The focus of events is the shrine of Haci Bektas Veli, which has been turned into a museum. Newly renovated, this is now a great place to visit, offering lots of information on a dervish order that is often hard for an outsider to understand but which is unique in having been banned twice: once in 1826 when it suffered the same fate as the janissaries, many of whom were Bektasis, and again in 1925 when Ataturk banned all of Turkey’s dervish orders (the Bektasis having been permitted a new lease on life in 1863).

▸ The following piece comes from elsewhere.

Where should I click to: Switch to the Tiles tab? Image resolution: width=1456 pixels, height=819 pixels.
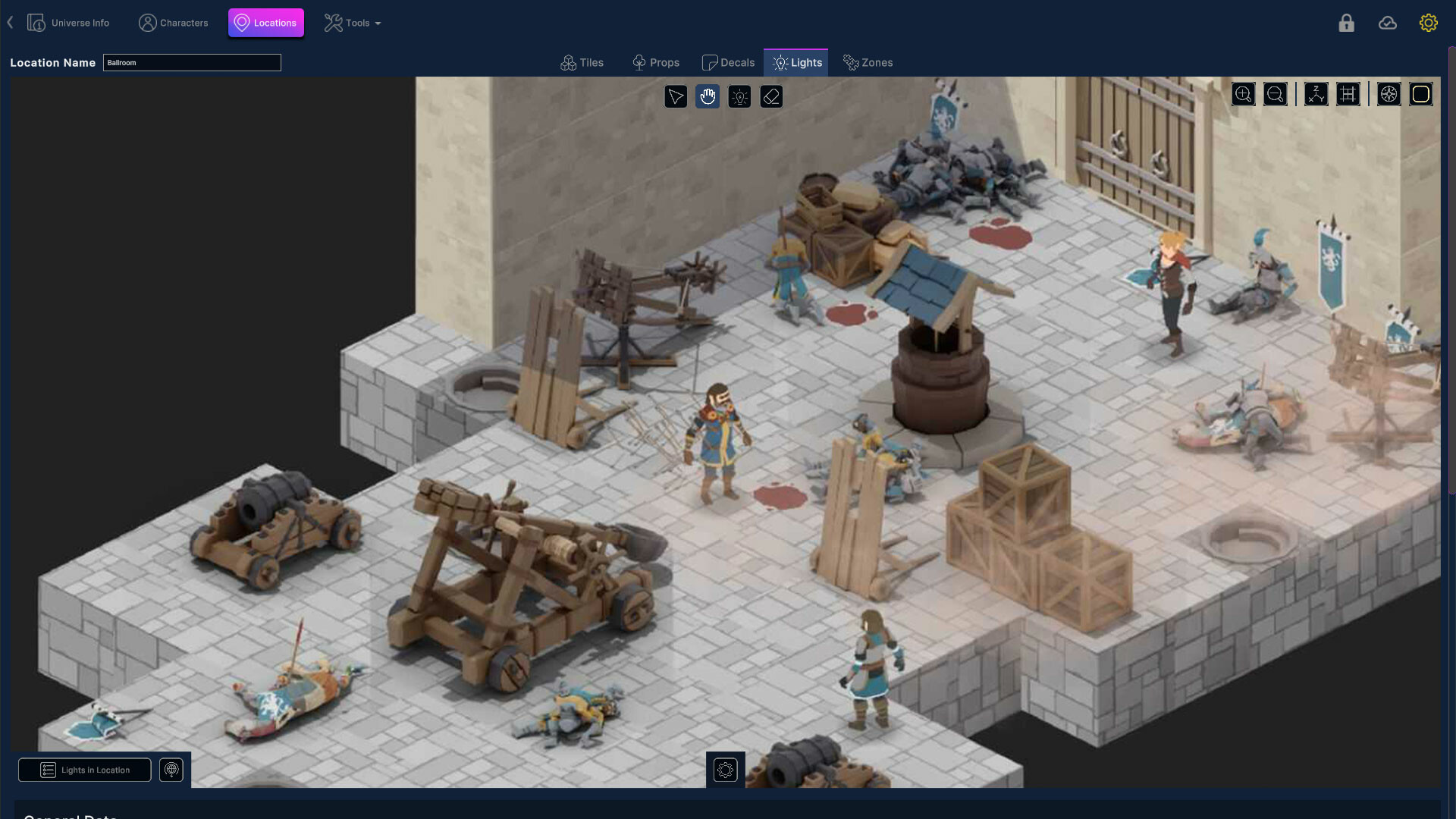point(582,62)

Many people visit Hacibektas from Cappadocia, in which case it’s worth knowing that there are two possible routes. The first follows the Kizillrmak from Avanos, offering wonderful vistas of unspoiled river as you near Gulsehir. The second, from Nevsehir, passes the Acik Saray, a rock-cut monastic complex that receives far fewer visitors than some of Cappadocia’s better known sites. It then passes through Gulsehir, where, on the outskirts, you can pause to visit the 13th-century Church of St. John with some of the finest frescoes in Cappadocia.
Hacibektas has only a couple of basic hotels and restaurants. Most visitors will be better off visiting on a day and stay Goreme, Urgup, Uchisar or Avanos cave and rock cut boutique hotels. There is not many travel agency do day trip to Hacibektas but Kairos Travel have daily tours to Hacibektas.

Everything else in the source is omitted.